Topics: From the Wires,

Wisconsin fetal abduction, murder trial to beginIn this Sept. 12, 2012 photo, Carlos Mercado and his fiancee Darla Gutierrez stand outside their Milwaukee home. The couple have been living below Mercado's son Christian, whose wife was murdered last fall by a woman who allegedly wanted to steal their full-term fetus. The wife and baby died. (AP Photo/Carrie Antlfinger)(Credit: AP)

MILWAUKEE (AP) — A Milwaukee woman accused of killing a young mother by cutting her full-term fetus from her womb is set to stand trial nearly a year after the attack.

Annette Morales-Rodriguez is scheduled for trial Monday on two counts of first-degree intentional homicide in the October 2011 deaths of Maritza Ramirez-Cruz and her fetus, a boy. She has pleaded not guilty.
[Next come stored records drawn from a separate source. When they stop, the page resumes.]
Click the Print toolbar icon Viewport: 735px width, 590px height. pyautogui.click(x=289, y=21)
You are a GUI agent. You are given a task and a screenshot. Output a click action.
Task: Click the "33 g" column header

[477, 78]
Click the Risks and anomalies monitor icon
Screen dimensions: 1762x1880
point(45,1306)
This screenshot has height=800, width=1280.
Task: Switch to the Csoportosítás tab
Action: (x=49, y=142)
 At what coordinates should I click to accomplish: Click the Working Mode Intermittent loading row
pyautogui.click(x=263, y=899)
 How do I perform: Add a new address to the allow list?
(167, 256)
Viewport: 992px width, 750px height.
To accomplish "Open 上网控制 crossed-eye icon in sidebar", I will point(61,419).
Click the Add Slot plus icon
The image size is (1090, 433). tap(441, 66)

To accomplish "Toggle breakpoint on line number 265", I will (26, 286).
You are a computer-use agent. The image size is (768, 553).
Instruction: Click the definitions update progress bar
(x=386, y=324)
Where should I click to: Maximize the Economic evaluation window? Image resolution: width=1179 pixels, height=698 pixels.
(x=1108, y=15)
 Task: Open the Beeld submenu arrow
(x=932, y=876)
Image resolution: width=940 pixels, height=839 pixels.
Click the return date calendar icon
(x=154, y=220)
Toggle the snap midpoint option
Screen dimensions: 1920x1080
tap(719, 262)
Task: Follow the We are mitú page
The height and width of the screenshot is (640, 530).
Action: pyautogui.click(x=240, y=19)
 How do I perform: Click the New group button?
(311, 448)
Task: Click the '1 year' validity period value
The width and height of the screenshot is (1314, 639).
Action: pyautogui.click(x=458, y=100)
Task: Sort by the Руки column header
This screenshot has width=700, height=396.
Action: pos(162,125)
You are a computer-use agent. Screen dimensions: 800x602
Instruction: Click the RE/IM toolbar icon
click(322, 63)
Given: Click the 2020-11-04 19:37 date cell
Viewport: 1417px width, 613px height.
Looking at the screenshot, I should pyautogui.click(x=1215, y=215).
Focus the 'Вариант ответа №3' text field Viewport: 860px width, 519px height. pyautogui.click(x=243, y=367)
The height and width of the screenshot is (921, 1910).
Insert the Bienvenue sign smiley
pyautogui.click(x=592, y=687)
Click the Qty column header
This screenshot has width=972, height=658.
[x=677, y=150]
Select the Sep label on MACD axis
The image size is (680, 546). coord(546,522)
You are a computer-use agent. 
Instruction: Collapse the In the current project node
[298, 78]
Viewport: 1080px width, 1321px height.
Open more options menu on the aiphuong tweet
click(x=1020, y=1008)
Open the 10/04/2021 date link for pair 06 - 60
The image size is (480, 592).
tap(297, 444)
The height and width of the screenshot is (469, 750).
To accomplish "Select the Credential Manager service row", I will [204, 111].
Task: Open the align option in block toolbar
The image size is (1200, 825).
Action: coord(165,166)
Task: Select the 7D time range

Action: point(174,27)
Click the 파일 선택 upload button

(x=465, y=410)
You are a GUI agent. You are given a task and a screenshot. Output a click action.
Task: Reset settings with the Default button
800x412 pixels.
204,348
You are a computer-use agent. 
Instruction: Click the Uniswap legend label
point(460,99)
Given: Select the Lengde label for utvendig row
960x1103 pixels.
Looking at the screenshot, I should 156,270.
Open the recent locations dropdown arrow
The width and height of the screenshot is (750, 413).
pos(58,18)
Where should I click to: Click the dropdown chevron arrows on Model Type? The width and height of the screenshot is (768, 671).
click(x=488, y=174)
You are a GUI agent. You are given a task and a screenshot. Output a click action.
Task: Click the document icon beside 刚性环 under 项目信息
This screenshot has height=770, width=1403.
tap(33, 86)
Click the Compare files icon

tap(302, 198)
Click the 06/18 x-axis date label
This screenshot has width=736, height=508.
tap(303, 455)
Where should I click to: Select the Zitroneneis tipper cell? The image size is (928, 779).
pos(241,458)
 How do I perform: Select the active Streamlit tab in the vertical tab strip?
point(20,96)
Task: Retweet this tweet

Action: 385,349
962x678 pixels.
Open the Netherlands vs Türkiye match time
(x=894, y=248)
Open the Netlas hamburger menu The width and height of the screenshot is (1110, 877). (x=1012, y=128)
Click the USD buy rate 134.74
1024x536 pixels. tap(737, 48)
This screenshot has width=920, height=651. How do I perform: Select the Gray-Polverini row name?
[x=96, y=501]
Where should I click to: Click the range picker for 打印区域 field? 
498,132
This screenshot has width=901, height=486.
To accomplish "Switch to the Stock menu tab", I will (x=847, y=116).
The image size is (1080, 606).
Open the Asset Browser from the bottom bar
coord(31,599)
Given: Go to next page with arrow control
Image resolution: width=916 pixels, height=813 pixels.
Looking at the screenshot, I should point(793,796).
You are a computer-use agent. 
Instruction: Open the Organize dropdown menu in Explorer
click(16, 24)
Prosecutors say Morales-Rodriguez had miscarriages and was desperate to give her boyfriend a son. They say she faked being pregnant, panicked as her supposed due date approached and settled on a plan to attack an expectant mother and raise the yet-unborn child as her own.

Ramirez-Cruz left behind a husband, two young daughters and a young son. She was 23 when she died.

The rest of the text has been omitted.